E-petition Information Diffusion in Online Social Networks (Jan 2016 – Feb 2017)
E-petitioning, a genre of technology-based collective action tools, makes it possible for members of the public to address government decision makers directly with their requests for action. In this work, we use time series analysis to explore the effects of Twitter and other forms of online media on the accumulation of signatures in e-petitioning. We explore the case of “Bring Back Our Girls,” a Change.org petition initiated in spring 2014 following the abduction of 276 female students from a school in Chibok, Nigeria. The petition targeted government leaders around the world. We found evidence that tweeting and certain forms of online media are related to the likelihood of individuals signing an e-petition, providing evidence of a hybrid media system in which diverse forms of online media behave with diverse logics and impacts in their effects on e-petitions.
Twitter Popularity Diffusion of Presidential Candidates through Detection of Twitter Bots (Aug 2016 – Jan 2017)
The objective of this work was to detect popularity diffusion patterns on Twitter in the 2016 US Presidential Election and consider the role, implications and effects of Twitter bots.

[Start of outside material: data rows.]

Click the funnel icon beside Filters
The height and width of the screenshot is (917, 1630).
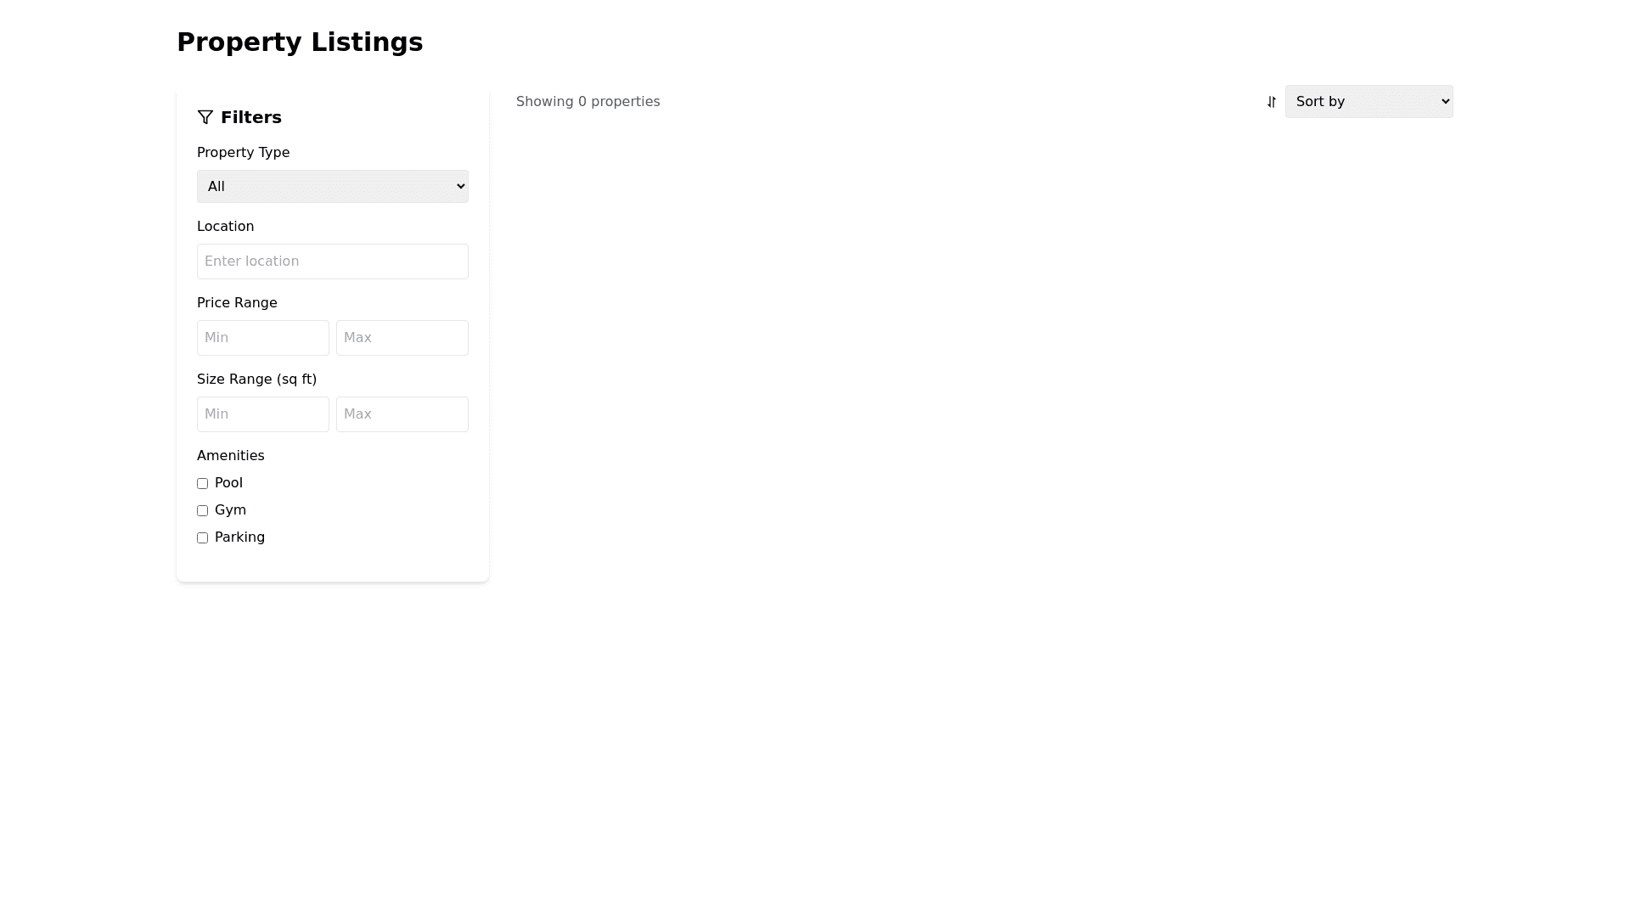click(x=205, y=117)
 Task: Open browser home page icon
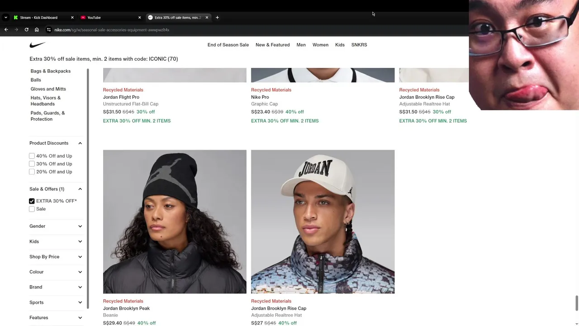(37, 30)
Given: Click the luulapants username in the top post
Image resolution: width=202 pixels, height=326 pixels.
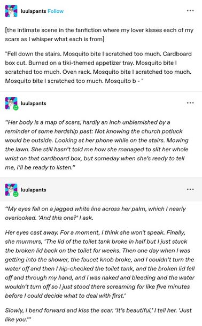Looking at the screenshot, I should tap(34, 11).
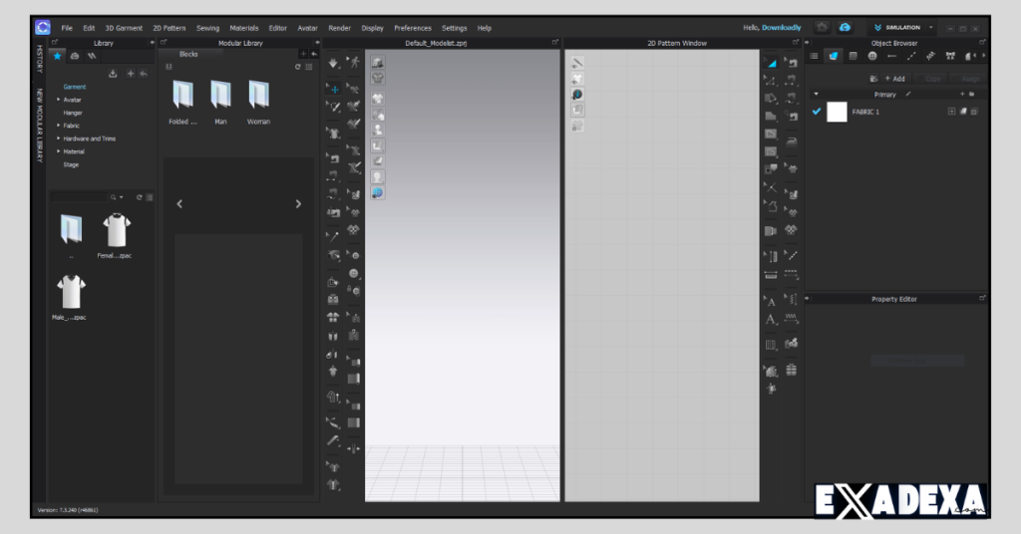The image size is (1021, 534).
Task: Click the blue globe icon in 3D viewport
Action: click(378, 192)
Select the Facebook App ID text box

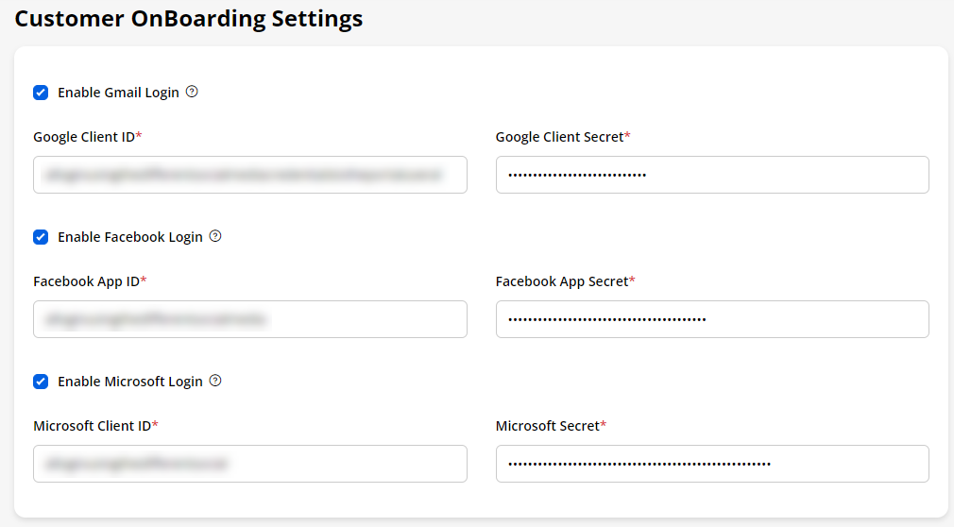(249, 319)
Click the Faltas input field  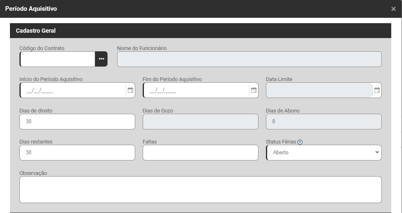200,153
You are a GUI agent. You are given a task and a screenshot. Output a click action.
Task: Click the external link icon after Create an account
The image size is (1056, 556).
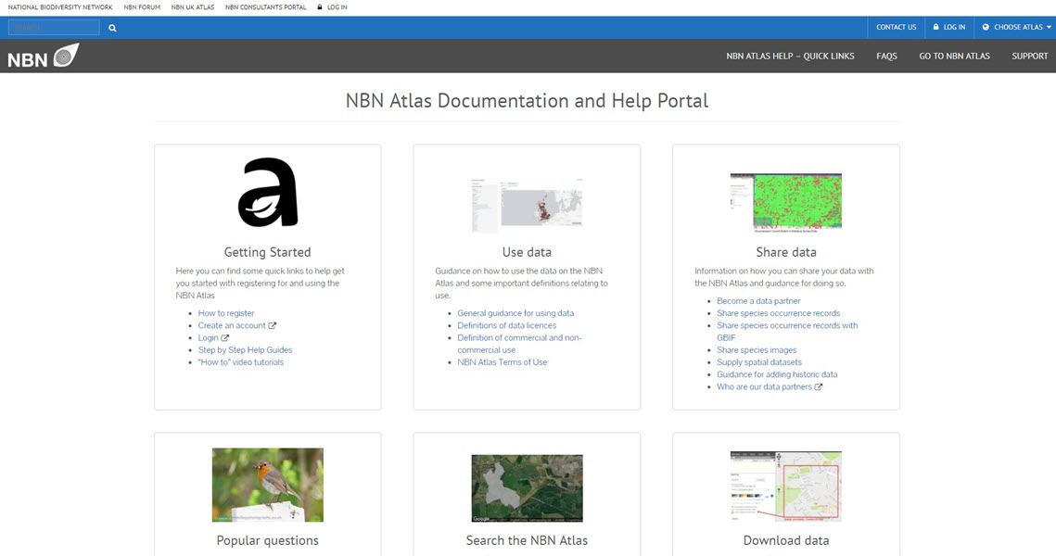pyautogui.click(x=273, y=325)
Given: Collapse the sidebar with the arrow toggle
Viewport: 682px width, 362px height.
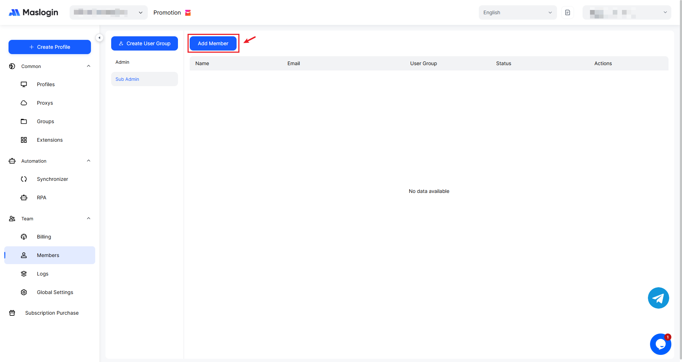Looking at the screenshot, I should pyautogui.click(x=99, y=38).
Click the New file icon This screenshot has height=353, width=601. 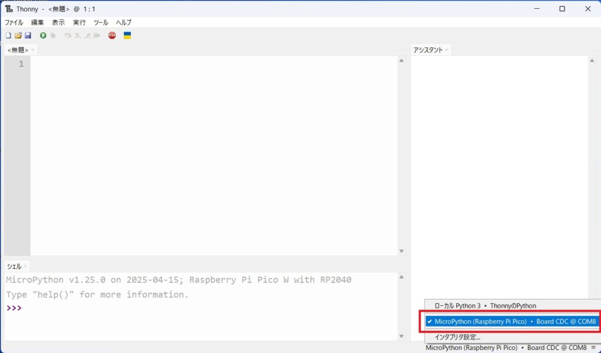tap(8, 35)
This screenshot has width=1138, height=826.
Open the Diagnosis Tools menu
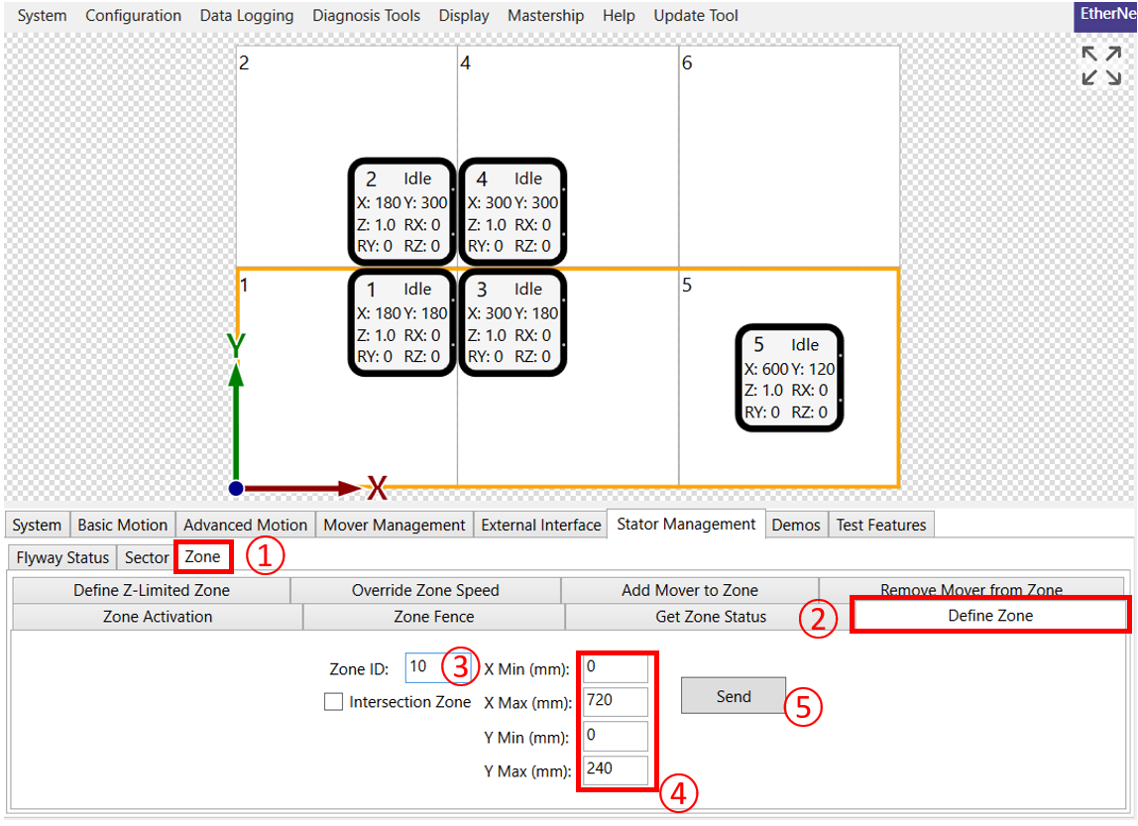366,16
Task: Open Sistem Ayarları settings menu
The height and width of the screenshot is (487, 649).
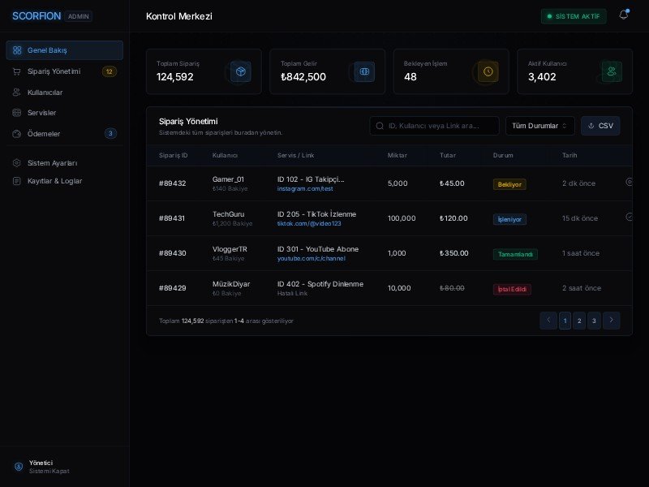Action: pyautogui.click(x=52, y=163)
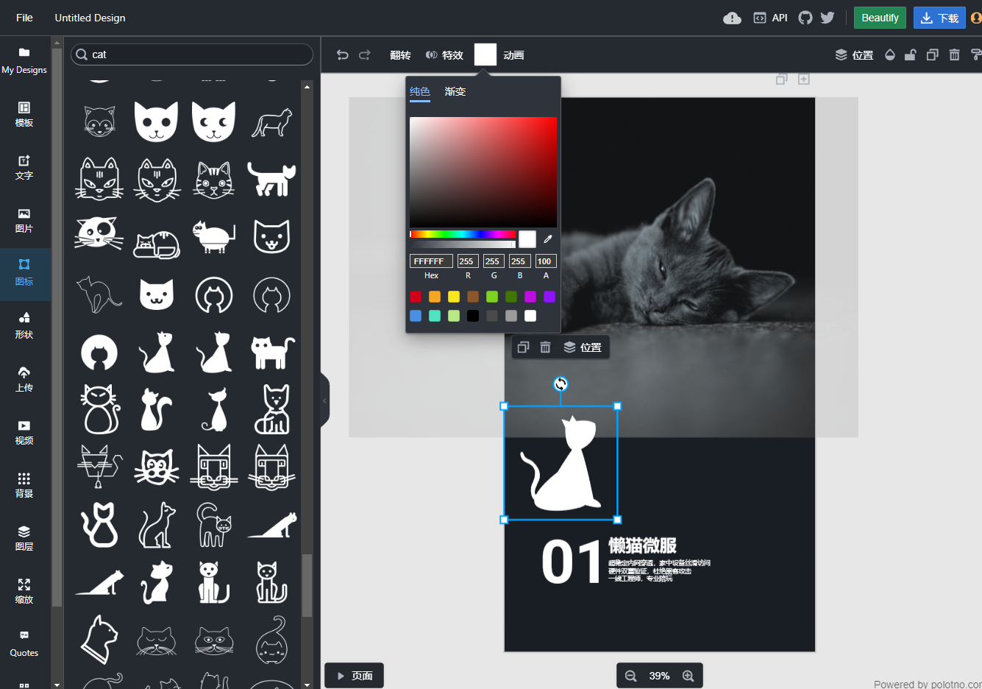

Reeb Graph Based Validation of Statistical Predictive Models for Spread of AIDS (Nov 2014 – Dec 2015)
This work presents a method to quantify the differences in data using a newly defined distance metric between graphs that is used to study, analyze and validate a statistical predictive model. The proposed method constructs smoothed Reeb graphs of a given graph, which is then used to compare different outcomes of the statistical model. The method to was intended to study the given AIDS data by analyzing the output of the models in order to identify how relationships among people in a community affects their susceptibility to AIDS. In order to do this, we have applied ideas from computational topology techniques to be able to do statistics on graphs.